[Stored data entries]

§

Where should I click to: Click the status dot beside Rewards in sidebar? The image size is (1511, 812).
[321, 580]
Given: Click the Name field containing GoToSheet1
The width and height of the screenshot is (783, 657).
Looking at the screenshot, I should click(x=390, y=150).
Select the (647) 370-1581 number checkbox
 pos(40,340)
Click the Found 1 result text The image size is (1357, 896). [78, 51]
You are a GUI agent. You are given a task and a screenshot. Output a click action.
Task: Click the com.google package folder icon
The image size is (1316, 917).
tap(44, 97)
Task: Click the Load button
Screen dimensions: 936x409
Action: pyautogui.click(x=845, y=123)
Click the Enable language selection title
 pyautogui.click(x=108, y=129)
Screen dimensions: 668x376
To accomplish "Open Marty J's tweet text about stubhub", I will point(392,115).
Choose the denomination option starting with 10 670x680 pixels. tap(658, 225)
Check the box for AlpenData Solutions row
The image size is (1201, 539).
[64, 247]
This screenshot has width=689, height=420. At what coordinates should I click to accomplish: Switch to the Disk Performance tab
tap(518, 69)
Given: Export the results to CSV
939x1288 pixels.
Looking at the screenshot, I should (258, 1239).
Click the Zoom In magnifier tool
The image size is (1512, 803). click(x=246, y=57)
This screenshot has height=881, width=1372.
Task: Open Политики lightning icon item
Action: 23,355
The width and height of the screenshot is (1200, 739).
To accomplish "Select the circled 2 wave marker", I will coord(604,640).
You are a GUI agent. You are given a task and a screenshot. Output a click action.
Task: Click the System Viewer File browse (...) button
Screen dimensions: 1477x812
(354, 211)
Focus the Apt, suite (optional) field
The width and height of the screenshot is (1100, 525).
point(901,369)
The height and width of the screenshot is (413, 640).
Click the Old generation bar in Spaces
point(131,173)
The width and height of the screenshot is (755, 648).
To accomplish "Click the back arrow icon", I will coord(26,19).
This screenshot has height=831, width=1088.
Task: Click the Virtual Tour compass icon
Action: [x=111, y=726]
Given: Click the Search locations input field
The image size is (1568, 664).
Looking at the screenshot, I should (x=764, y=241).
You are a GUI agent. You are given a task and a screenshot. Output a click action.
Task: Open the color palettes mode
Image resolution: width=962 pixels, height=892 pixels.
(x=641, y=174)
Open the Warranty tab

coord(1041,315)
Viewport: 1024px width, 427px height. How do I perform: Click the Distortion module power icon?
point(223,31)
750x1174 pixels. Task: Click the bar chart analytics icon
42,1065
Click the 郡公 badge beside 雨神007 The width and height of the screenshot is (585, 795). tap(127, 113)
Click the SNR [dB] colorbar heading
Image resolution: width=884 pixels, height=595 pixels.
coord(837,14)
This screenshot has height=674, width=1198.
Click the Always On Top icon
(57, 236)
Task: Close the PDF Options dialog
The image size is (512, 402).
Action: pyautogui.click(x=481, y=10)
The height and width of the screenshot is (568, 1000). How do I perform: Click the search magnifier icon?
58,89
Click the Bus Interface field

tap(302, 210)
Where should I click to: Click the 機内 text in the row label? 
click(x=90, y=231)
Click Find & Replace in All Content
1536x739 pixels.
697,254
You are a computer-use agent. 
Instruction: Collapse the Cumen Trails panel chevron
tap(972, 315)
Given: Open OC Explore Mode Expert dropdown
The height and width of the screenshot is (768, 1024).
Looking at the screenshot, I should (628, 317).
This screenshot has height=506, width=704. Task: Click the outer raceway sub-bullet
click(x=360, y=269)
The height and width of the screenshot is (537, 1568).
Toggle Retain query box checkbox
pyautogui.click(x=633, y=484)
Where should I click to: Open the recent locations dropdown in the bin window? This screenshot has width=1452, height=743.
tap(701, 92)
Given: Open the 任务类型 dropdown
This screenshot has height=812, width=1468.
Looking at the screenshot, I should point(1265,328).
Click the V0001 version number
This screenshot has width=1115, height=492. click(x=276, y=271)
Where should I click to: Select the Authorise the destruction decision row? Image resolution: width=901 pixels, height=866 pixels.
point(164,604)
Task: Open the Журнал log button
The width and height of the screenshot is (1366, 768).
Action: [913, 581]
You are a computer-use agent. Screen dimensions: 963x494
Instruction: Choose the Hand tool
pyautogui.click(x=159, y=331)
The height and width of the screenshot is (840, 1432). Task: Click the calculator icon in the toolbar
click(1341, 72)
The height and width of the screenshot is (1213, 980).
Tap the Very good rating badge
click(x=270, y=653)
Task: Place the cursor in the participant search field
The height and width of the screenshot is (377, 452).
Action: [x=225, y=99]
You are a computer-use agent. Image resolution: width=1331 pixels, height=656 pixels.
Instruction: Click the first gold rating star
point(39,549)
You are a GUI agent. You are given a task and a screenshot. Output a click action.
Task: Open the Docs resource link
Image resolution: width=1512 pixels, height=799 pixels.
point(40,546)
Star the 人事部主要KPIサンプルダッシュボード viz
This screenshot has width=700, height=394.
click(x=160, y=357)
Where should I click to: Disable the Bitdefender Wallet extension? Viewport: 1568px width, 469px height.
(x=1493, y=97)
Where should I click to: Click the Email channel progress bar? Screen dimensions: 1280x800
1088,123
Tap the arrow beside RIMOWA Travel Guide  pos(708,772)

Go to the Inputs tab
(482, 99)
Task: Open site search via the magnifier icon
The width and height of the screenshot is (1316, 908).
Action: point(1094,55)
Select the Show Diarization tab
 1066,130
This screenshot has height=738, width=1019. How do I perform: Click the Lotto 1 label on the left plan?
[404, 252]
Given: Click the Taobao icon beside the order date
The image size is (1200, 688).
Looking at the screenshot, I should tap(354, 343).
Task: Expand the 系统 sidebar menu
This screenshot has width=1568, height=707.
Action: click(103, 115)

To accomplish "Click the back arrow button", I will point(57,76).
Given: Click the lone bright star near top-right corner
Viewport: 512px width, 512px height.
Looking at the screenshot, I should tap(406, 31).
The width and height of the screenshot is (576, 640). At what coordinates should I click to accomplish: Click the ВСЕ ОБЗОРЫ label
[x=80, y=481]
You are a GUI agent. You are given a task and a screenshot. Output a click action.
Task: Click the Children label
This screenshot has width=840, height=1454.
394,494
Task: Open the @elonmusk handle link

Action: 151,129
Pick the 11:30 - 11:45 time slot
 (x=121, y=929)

§

Directions: The data, all of it, should be transcribed exactly.

Result of the task:
Where should I click to: Click the status dot beside Rewards in sidebar? The image size is (1511, 812).
[321, 580]
Given: Click the Name field containing GoToSheet1
The width and height of the screenshot is (783, 657).
Looking at the screenshot, I should click(x=390, y=150).
Select the (647) 370-1581 number checkbox
 pos(40,340)
Click the Found 1 result text The image size is (1357, 896). [78, 51]
You are a GUI agent. You are given a task and a screenshot. Output a click action.
Task: Click the com.google package folder icon
The image size is (1316, 917).
tap(44, 97)
Task: Click the Load button
Screen dimensions: 936x409
Action: pyautogui.click(x=845, y=123)
Click the Enable language selection title
 pyautogui.click(x=108, y=129)
Screen dimensions: 668x376
To accomplish "Open Marty J's tweet text about stubhub", I will point(392,115).
Choose the denomination option starting with 10 670x680 pixels. tap(658, 225)
Check the box for AlpenData Solutions row
The image size is (1201, 539).
[64, 247]
This screenshot has width=689, height=420. At what coordinates should I click to accomplish: Switch to the Disk Performance tab
tap(518, 69)
Given: Export the results to CSV
939x1288 pixels.
Looking at the screenshot, I should (258, 1239).
Click the Zoom In magnifier tool
The image size is (1512, 803). click(x=246, y=57)
This screenshot has height=881, width=1372.
Task: Open Политики lightning icon item
Action: 23,355
The width and height of the screenshot is (1200, 739).
To accomplish "Select the circled 2 wave marker", I will coord(604,640).
You are a GUI agent. You are given a task and a screenshot. Output a click action.
Task: Click the System Viewer File browse (...) button
Screen dimensions: 1477x812
(354, 211)
Focus the Apt, suite (optional) field
The width and height of the screenshot is (1100, 525).
point(901,369)
The height and width of the screenshot is (413, 640).
Click the Old generation bar in Spaces
point(131,173)
The width and height of the screenshot is (755, 648).
To accomplish "Click the back arrow icon", I will coord(26,19).
This screenshot has height=831, width=1088.
Task: Click the Virtual Tour compass icon
Action: [x=111, y=726]
Given: Click the Search locations input field
The image size is (1568, 664).
Looking at the screenshot, I should (x=764, y=241).
You are a GUI agent. You are given a task and a screenshot. Output a click action.
Task: Open the color palettes mode
Image resolution: width=962 pixels, height=892 pixels.
(x=641, y=174)
Open the Warranty tab

coord(1041,315)
Viewport: 1024px width, 427px height. How do I perform: Click the Distortion module power icon?
point(223,31)
750x1174 pixels. Task: Click the bar chart analytics icon
42,1065
Click the 郡公 badge beside 雨神007 The width and height of the screenshot is (585, 795). tap(127, 113)
Click the SNR [dB] colorbar heading
Image resolution: width=884 pixels, height=595 pixels.
coord(837,14)
This screenshot has height=674, width=1198.
Click the Always On Top icon
(57, 236)
Task: Close the PDF Options dialog
The image size is (512, 402).
Action: pyautogui.click(x=481, y=10)
The height and width of the screenshot is (568, 1000). How do I perform: Click the search magnifier icon?
58,89
Click the Bus Interface field

tap(302, 210)
Where should I click to: Click the 機内 text in the row label? 
click(x=90, y=231)
Click Find & Replace in All Content
1536x739 pixels.
697,254
You are a computer-use agent. 
Instruction: Collapse the Cumen Trails panel chevron
tap(972, 315)
Given: Open OC Explore Mode Expert dropdown
The height and width of the screenshot is (768, 1024).
Looking at the screenshot, I should (628, 317).
This screenshot has height=506, width=704. Task: Click the outer raceway sub-bullet
click(x=360, y=269)
The height and width of the screenshot is (537, 1568).
Toggle Retain query box checkbox
pyautogui.click(x=633, y=484)
Where should I click to: Open the recent locations dropdown in the bin window? This screenshot has width=1452, height=743.
tap(701, 92)
Given: Open the 任务类型 dropdown
This screenshot has height=812, width=1468.
Looking at the screenshot, I should point(1265,328).
Click the V0001 version number
This screenshot has width=1115, height=492. click(x=276, y=271)
Where should I click to: Select the Authorise the destruction decision row? Image resolution: width=901 pixels, height=866 pixels.
point(164,604)
Task: Open the Журнал log button
The width and height of the screenshot is (1366, 768).
Action: [913, 581]
You are a computer-use agent. Screen dimensions: 963x494
Instruction: Choose the Hand tool
pyautogui.click(x=159, y=331)
The height and width of the screenshot is (840, 1432). Task: Click the calculator icon in the toolbar
click(1341, 72)
The height and width of the screenshot is (1213, 980).
Tap the Very good rating badge
click(x=270, y=653)
Task: Place the cursor in the participant search field
The height and width of the screenshot is (377, 452).
Action: [x=225, y=99]
You are a computer-use agent. Image resolution: width=1331 pixels, height=656 pixels.
Instruction: Click the first gold rating star
point(39,549)
You are a GUI agent. You are given a task and a screenshot. Output a click action.
Task: Open the Docs resource link
Image resolution: width=1512 pixels, height=799 pixels.
point(40,546)
Star the 人事部主要KPIサンプルダッシュボード viz
This screenshot has width=700, height=394.
click(x=160, y=357)
Where should I click to: Disable the Bitdefender Wallet extension? Viewport: 1568px width, 469px height.
(x=1493, y=97)
Where should I click to: Click the Email channel progress bar? Screen dimensions: 1280x800
1088,123
Tap the arrow beside RIMOWA Travel Guide  pos(708,772)

Go to the Inputs tab
(482, 99)
Task: Open site search via the magnifier icon
The width and height of the screenshot is (1316, 908).
Action: point(1094,55)
Select the Show Diarization tab
 1066,130
This screenshot has height=738, width=1019. How do I perform: Click the Lotto 1 label on the left plan?
[404, 252]
Given: Click the Taobao icon beside the order date
The image size is (1200, 688).
Looking at the screenshot, I should tap(354, 343).
Task: Expand the 系统 sidebar menu
This screenshot has width=1568, height=707.
Action: click(103, 115)

To accomplish "Click the back arrow button", I will point(57,76).
Given: Click the lone bright star near top-right corner
Viewport: 512px width, 512px height.
Looking at the screenshot, I should tap(406, 31).
The width and height of the screenshot is (576, 640). At what coordinates should I click to accomplish: Click the ВСЕ ОБЗОРЫ label
[x=80, y=481]
You are a GUI agent. You are given a task and a screenshot. Output a click action.
Task: Click the Children label
This screenshot has width=840, height=1454.
394,494
Task: Open the @elonmusk handle link

Action: 151,129
Pick the 11:30 - 11:45 time slot
 (x=121, y=929)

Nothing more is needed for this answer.